The key name in both examples points to the name of the function to be used. Riak expects the function to be defined prior to the execution of the phase using it.

Defining Named Functions

Defining a named function for Riak is a simple process.

  1. Create a Javascript source file containing the definitions for all the functions you would like Riak to pre-define.
  2. Edit the app.config of your Riak nodes and add the line {js_source_dir, <path_to_source_dir>} to the riak configuration block. <path_to_source_dir> should point to the directory where the file created in step #1 was saved.
  3. Start using the functions in your map/reduce jobs.

When js_source_dir is enabled, Riak scans the directory for files ending in .js. These files are then loaded into each Javascript VM when it is created.

NOTE: Named functions must be available on all nodes in a cluster for proper map/reduce results.

Why Use Named Functions?

Named functions can be better than anonymous functions in certain situations.
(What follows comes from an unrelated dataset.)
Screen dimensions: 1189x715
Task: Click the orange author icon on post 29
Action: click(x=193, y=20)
Since named functions live in a file they can be managed using source code control and deployed automatically using tools such as Chef or Puppet. This can be a significant advantage when administrating large Riak clusters.

More important, though, is the fact that named functions execute much faster than the equivalent anonymous functions. Invoking anonymous functions requires Riak to ensure the anonymous function is defined before invoking it. Named functions allow Riak to skip the definition check and execute the function call immediately.
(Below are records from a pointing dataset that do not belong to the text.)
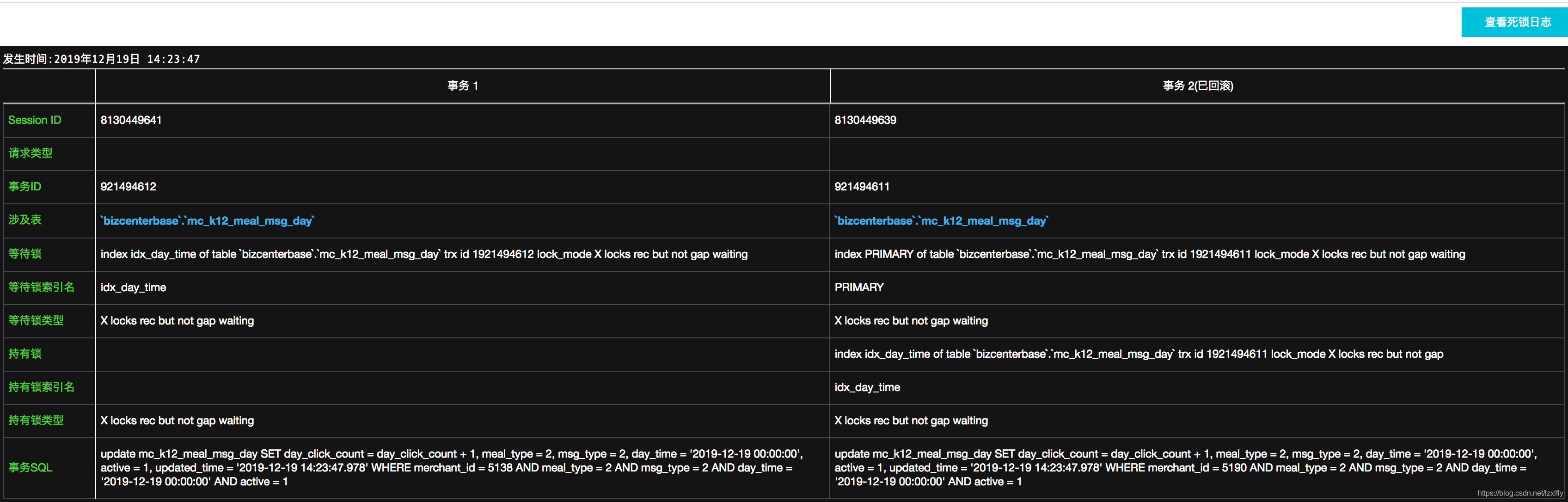The image size is (1568, 502).
Task: Click the 事务 1 column header
Action: tap(463, 86)
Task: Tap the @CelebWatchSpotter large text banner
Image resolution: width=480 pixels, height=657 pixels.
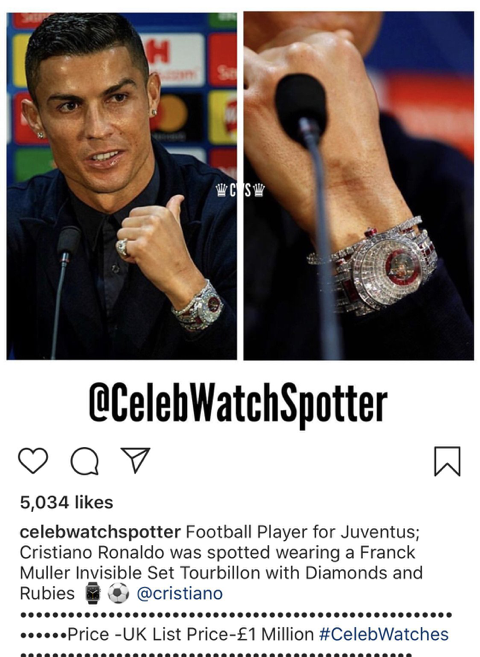Action: (x=238, y=403)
Also, since named functions do not change between invocations, Riak is able to cache named function call results and short circuit the call entirely. Currently, Riak performs this optimization on named functions executed during map phases only.

In general, anonymous functions should be used during development and named functions should be used for production deployments where possible. This combination provides the maximum flexibility and performance.

Riak-Supplied Functions

Riak supplies several named functions out of the box. These functions are defined on a global Javascript object named Riak and should not be modified or overridden. These functions, along with descriptions and notes on their use are described in the next two sections.

Named Map Functions
  • Riak.mapValues(values, keyData, arg)

Extracts and returns only the values contained in a bucket and key.

  • Riak.mapValuesJson(values, keyData, arg)

Same as mapValues except the values are passed through a JSON decoder first.

Named Reduce Functions
  • Riak.reduceSum(values, arg)

Returns the sum of values

  • Riak.reduceMin(values, arg)

Returns the minimum value from values

  • Riak.reduceMax(values, arg)

Returns the maximum value from values

  • Riak.reduceSort(values, arg)

Returns the sorted version of values. If arg is the source to a Javascript function, it will be eval’d and used to control the sort via Array.sort.

  • Riak.reduceLimit(values, arg)

Returns the leftmost n members of values where arg is used as n.

  • Riak.reduceSlice(values, arg)

Returns a slice of the values array. arg must be a two element array containing the starting and ending positions for the slice.